During development it is critical that specific gene expression patterns are established to signal and differentiate the cells appropriately.
- Describe the role genes play in development and ensuring proper spatial positioning
- Organogenesis results in the formation of the various organs in the body; however it will only occur if specific sets of genes are expressed to determine ultimate cell type.
- The ability of specific cells to migrate to the the edge of the ectoderm is highly regulated by specific gene expression and allows for differentiation into epidermal cells; in contrast, the cells which remain in the center will develop into the neural plate.

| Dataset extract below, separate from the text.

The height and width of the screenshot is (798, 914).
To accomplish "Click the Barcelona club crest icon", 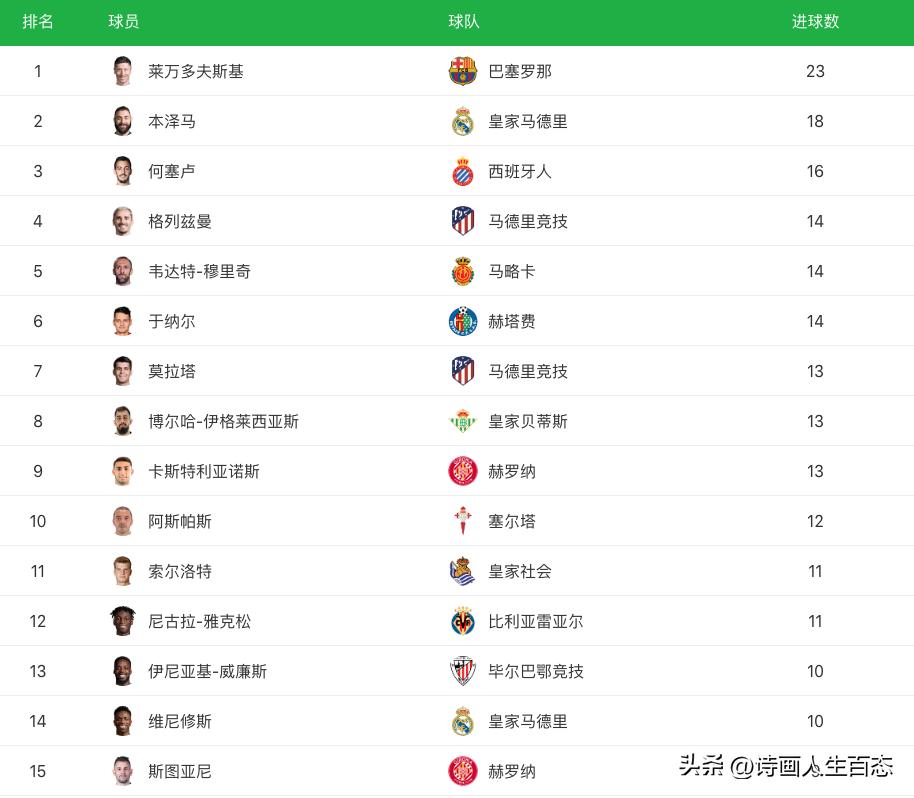I will coord(463,71).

- The expression of specific sets of genes will also regulate the reorganization of the mesoderm into distinct groups of cells, called somites, which develop into the ribs, lungs, spine muscle and notochord.
- gastrulation: the stage of embryo development at which a gastrula is formed from the blastula by the inward migration of cells
- organogenesis: the formation and development of the organs of an organism from embryonic cells
- somite: one of the paired masses of mesoderm distributed along the sides of the neural tube that will eventually become dermis, skeletal muscle, or vertebrae
Genes provide positional information
Gastrulation leads to the formation of the three germ layers that give rise, during further development, to the different organs in the animal body. This process, known as organogenesis, is characterized by rapid and precise movements of the cells within the embryo.
Organs form from the germ layers through the process of differentiation. During differentiation, the embryonic stem cells express specific sets of genes which will determine their ultimate cell type. For example, some cells in the ectoderm (the outer tissue layer of the embryo) will express the genes specific to skin cells. As a result, these cells will differentiate into epidermal cells. The process of differentiation is regulated by cellular signaling cascades. Scientists study organogenesis extensively in the lab in fruit flies (Drosophila) and the nematode Caenorhabditis elegans. Drosophila have segments along their bodies, and the patterning associated with the segment formation has allowed scientists to study which genes play important roles in organogenesis along the length of the embryo at different time points. The nematode C.elegans has roughly 1000 somatic cells and scientists have studied the fate of each of these cells during their development in the nematode life cycle. There is little variation in patterns of cell lineage between individuals, unlike in mammals where cell development from the embryo is dependent on cellular cues.
In vertebrates, one of the primary steps during organogenesis is the formation of the neural system. The ectoderm forms epithelial cells and tissues, as well as neuronal tissues. During the formation of the neural system, special signaling molecules called growth factors signal some cells at the edge of the ectoderm to become epidermis cells. The remaining cells in the center form the neural plate. If the signaling by growth factors were disrupted, then the entire ectoderm would differentiate into neural tissue. The neural plate undergoes a series of cell movements where it rolls up and forms a tube called the neural tube. In further development, the neural tube will give rise to the brain and the spinal cord. The mesoderm that lies on either side of the vertebrate neural tube will develop into the various connective tissues of the animal body. A spatial pattern of gene expression reorganizes the mesoderm into groups of cells called somites with spaces between them. The somites will further develop into the ribs, lungs, and segmental (spine) muscle. The mesoderm also forms a structure called the notochord, which is rod-shaped and forms the central axis of the animal body.